From 1940 to 1944, photographer Henryk Ross documented life inside the Lodz Ghetto in Poland. Officially, Ross worked for the ghetto’s Jewish Administration’s Statistics department, photographing the Jewish ghetto’s inhabitants for identification cards and for propaganda images to be used by the Nazis. When Ross was not working in his bureaucratic capacity however, he risked his life to photograph the reality of daily life in the ghetto.
The Lodz Ghetto was, after the Warsaw Ghetto, the second largest ghetto in Nazi occupied Europe, and was a major source of slave labor throughout the war. The ghetto was also one of the main waypoints on the route to Chelmno, the Nazi’s first extermination camp, located just 31 miles outside Lodz. From the Ghetto’s creation in 1939 to its liquidation in 1944, around 204,000 Jews lived in the Lodz Ghetto, but only 877 remained hidden in the ghetto by the time of the Soviet liberation in 1945.
Prior to the liquidation of the ghetto in 1944 via the death camps of Chelmno and Auschwitz, Ross was able to bury the roughly 6000 negatives he had taken, hoping to one day recover his historical record. After the war, Ross returned to discover that over 3000 of the negatives had survived.
And when Ross exhumed those negatives, it was as if he was exhuming the dead. The photographs, which, with the help of the Museum of Fine Arts Boston and Art Gallery of Ontario, will go on display at the Museum of Fine Arts Boston on March 25th for the exhibition “Memory Unearthed: The Lodz Ghetto Photographs of Henryk Ross,” are some of the most poignant documentary evidence of life in the ghettos. When we also consider the incredible danger and stress of creating them, Ross’s already admirable sense of composition and poise turn from heroic to miraculous. For these are not only incredible documents, they are unparalleled as photographs.

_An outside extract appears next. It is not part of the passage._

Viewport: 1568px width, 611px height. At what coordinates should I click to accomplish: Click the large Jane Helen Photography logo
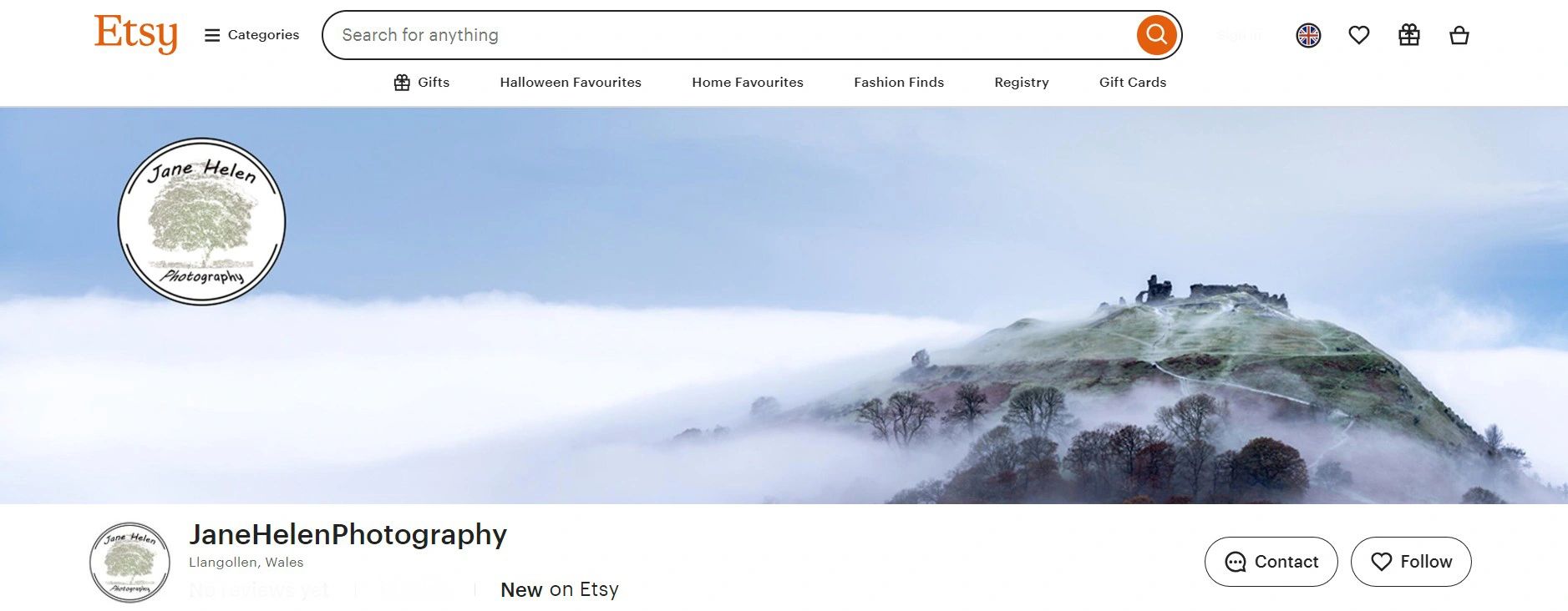tap(202, 222)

Two images in particular stand out (from the press materials, at least – we have yet to see the full depth of Ross’s extraordinary work). The first, an image which certainly must be considered as one of the greatest of the 20th century – “Man Walking In Winter In The Ruins Of The Synagogue On Wolborska Street.” The image shows the ruins of the synagogue rising up out of the thick, deep snow. It would be difficult to tell what had been ruined were it not for the large, conspicuous Star of David on the largest fragment of the building. Trekking through the snow is a man in a dark coat, framed by the ruins. He not only provides scale for the ruined fragments, but shows the dispossessed human presence that haunts all ruins. The image is almost unbearably mournful, even without the historical context. Considered within its historical context, we might see the snow as representing the shroud of history, the forgetfulness that comes with time (a forgetfulness combatted by the photograph’s very existence). The overwhelming grayness of the photograph might also cause us consider the snow not as snow, but as ash – a likeness all too appropriate, and all too terrible.
The second work that stands out is a partially ruined negative entitled “Ghetto Police Escorting Residents For Deportation.” The deterioration of the negative, in this context, resembles only one thing – flames. The coincidence is, again, almost unbearable. We know what deportation means, where it goes, how it ends – all of which is contained in the negative. We see a group of people marching with their belongings, flanked by the uniformed ghetto police. The policemen look at the marchers, the marchers all look ahead – all, except one. A young boy in the center of the photograph looks directly into the camera. It’s a curious thing when someone in a larger photographic tableau looks into the camera – it reconstitutes the subjectivity of the photographed, forces us to consider them not as images, but also as humans. It establishes a rapport, and a rapport with images, that is, the always already dead (per Roland Barthes’ “Camera Lucida”), is unnerving, haunting. The boys face, as it gazes at us, is licked by the flames of the negative’s dilapidation. He looks at us, literally, from the Holocaust, which, lest we forget, has its roots in the Greek word holokauston – translating to “whole” (holo) “burn” (kaustos).
In addition to the two images discussed above, the exhibition will include (per the Museum of Fine Arts Boston press release), “hundreds of photographs, artifacts such as ghetto notices and the photographer’s own identification card, as well as footage from the 1961 trial of Nazi war criminal Adolf Eichmann where Ross’s photographs were submitted as evidence.” The press release also contains the following words from Ross, “I was anticipating the total destruction of Polish Jewry. I wanted to leave a historical record of our martyrdom.” It is to our enormous, incalculable, ineffable benefit that Ross, with his historical record, was not counted among the martyrs.
“Memory Unearthed: The Lodz Ghetto Photographs of Henryk Ross” will be on view at the Museum of Fine Arts Boston from March 25th, 2017 until July 30th, 2017.